Povera Italia, la crisi fa ricchi i tedeschi

Dal 2007 bruciato il 7% della ricchezza nazionale, mentre la Germania si ritrova in tasca 2mila miliardi in più

Milano Tutti gli europei sono uguali, ma alcuni sono più uguali degli altri, come direbbe Orwell. Ovvero, è falso che la crisi ha reso tutti più poveri: la Germania, guarda caso, è più ricca di prima. Addirittura del 18%, 2.013 miliardi in più nelle tasche dei risparmiatori tedeschi dal 2007 ad oggi. Al contrario dell'Italia, che nello stesso tempo ha visto andare in fumo il 7% della sua ricchezza. A scriverlo è Julius Bauer, la principale banca privata svizzera. Oltreoceano, intanto, l'economia riparte a passo di carica: negli Stati Uniti l'occupazione aumenta più delle stime e le Borse festeggiano, dopo la delusione Draghi che ha innescato il crollo di giovedì. Maglia rosa proprio a Milano, che alla vigilia aveva subito le perdite più pesanti, bruciando 19 milioni in una seduta, e ieri ha invece guadagnato l'1,54%. Ma sono cresciute anche Parigi (+0,92%), Londra (+1,26%) e Madrid (+1,44%). Chiusa Francoforte per la festa della riunificazione: e sembra un segno del destino. Visto che è proprio di stampo tedesco l'ingessatura che blocca la Bce e le ha impedito di adottare per tempo la ricetta per rilanciare l'economia, attuata con successo dalla Fed.

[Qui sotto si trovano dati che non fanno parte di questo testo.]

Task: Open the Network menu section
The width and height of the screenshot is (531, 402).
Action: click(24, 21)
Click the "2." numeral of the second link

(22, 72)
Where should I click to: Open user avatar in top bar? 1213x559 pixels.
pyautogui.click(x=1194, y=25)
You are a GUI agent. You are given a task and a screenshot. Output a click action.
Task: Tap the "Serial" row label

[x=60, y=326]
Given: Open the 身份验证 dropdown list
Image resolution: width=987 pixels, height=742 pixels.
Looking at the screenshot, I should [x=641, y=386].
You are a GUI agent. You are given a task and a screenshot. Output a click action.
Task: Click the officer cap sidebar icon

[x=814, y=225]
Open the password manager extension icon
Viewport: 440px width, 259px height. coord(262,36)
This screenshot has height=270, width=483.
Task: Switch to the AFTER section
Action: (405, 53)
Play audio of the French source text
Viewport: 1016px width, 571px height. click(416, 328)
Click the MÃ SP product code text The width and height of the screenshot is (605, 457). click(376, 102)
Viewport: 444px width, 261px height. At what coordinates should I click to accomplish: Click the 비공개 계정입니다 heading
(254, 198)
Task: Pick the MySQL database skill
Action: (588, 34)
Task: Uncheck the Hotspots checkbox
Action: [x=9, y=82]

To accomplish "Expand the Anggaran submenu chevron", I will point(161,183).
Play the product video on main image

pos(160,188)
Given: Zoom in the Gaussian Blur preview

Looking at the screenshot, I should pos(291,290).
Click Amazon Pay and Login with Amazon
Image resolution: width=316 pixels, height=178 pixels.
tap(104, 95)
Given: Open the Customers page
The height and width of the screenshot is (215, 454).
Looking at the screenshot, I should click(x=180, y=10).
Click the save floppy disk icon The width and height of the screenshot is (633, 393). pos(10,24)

In settembre infatti le aziende americane hanno creato 248mila posti di lavoro, più dei 215mila attesi dagli analisti, e il tasso di disoccupazione è sceso al 5,9% per la prima volta dal 2008. «Sei anni dopo la Grande Recessione - commenta esultante Jason Furman, presidente del Council of Economic Advisers della Casa Bianca - l'economia americana si è ripresa con più forza rispetto alla maggior parte delle altre a livello mondiale».

E buona parte del merito va alla Banca centrale, che fin dall'inizio della crisi è intervenuta in modo deciso varando numerose misure di stimolo: obiettivo, far ripartire l'occupazione. Tassi di interesse bassi per favorire gli investimenti, massicce iniezioni di moneta per sostenere i consumi, e gli ormai famosi « quantitative easing », i piani di acquisto di titoli pubblici e privati che hanno meritato all'allora governatore della Fed Ben Bernanke il soprannome di «Helicopter Ben», come dire che lanciava dollari dall'elicottero. Una politica proseguita dall'attuale numero uno Janet Yellen, calibrata con cura sull'andamento dell'occupazione: solo ora, con le aziende che assumono a passo sostenuto ormai da mesi, la banca centrale americana metterà fine agli stimoli all'economia.

Ben diversa la posizione della Bce, tutta orientata, per statuto, alla stabilità dei prezzi, mentre la lotta alla disoccupazione non è considerata un obiettivo. In più, tra i membri dell'Eurotower ce ne sono alcuni, tedeschi in testa, contrari ad ogni azione di forte stimolo. E i governi europei non hanno certo l'unanimità di intenti di Washington. Così, l'azione della Bce è stata meno pronta e incisiva di quella americana. Nonostante le opposizioni interne, comunque, il presidente Mario Draghi ha messo in campo parecchi strumenti, dal taglio dei tassi alle iniezioni di liquidità alle banche: l'ultimo annuncio di acquisti di titoli è di due giorni fa. Ma la strada è in salita: dopo il voto contrario della Bundesbank di Jens Weidmann, anche il francese Christian Noyer, nel consiglio Bce di Napoli, avrebbe votato contro il piano di acquisti dei prestiti bancari negli «Abs».

Chiaro segnale di divisioni politiche: d'altronde, come dice il segretario generale dell'Ocse Angel Gurrìa, «la Bce non può fare tutto, i governi devono fare il loro lavoro», facilitando così i rapporti nel consiglio Bce. I mercati però potrebbero diventare impazienti.